Starting at the line that contains "Task: Click the Scratchpad Studio logo icon", copy every line through the end of the records below exactly as written, leaving out pictures.

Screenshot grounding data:
+-------+

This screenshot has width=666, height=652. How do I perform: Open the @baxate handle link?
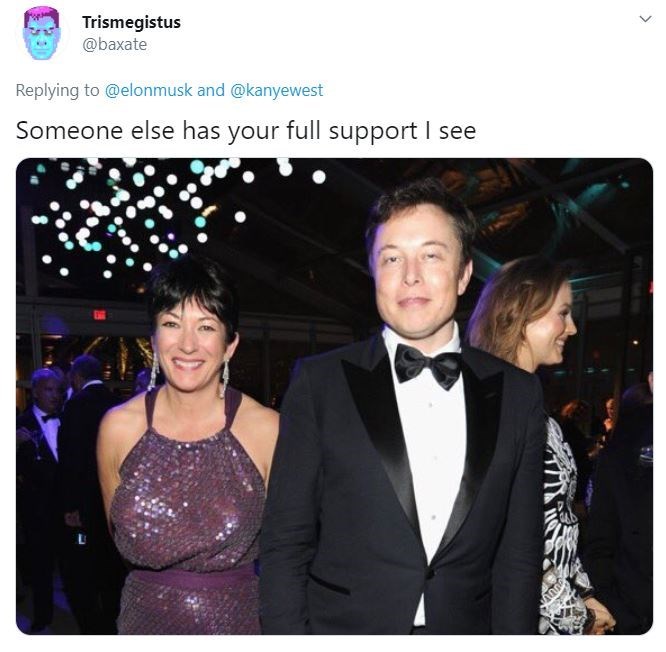click(x=115, y=44)
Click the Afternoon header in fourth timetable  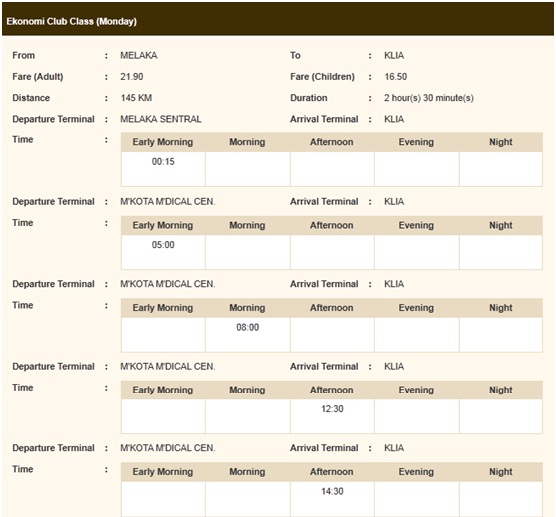pos(332,390)
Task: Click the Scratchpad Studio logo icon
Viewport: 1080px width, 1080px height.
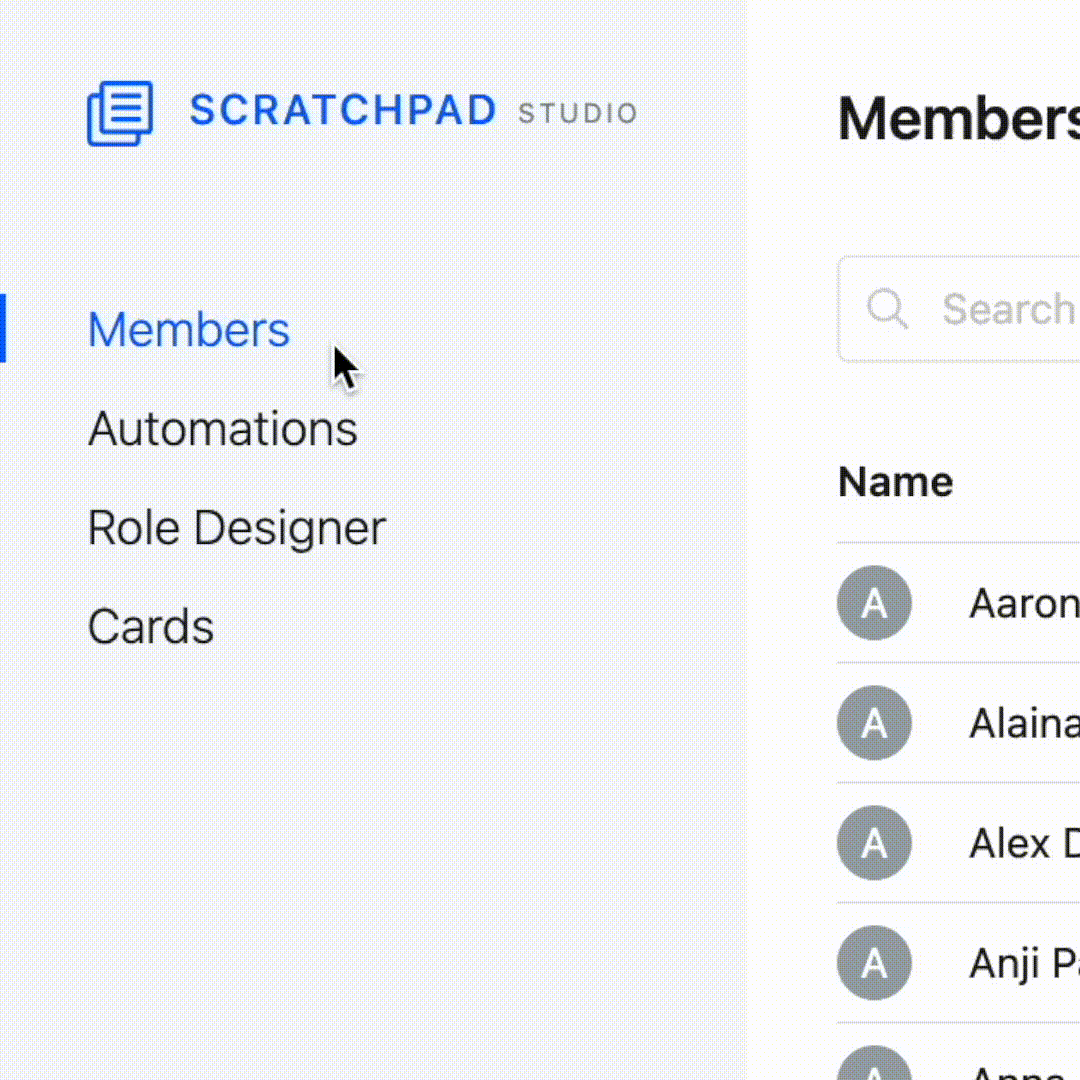Action: 120,112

+-------+

**Exercise result:**
Task: Click the Scratchpad Studio logo icon
Viewport: 1080px width, 1080px height.
Action: 120,112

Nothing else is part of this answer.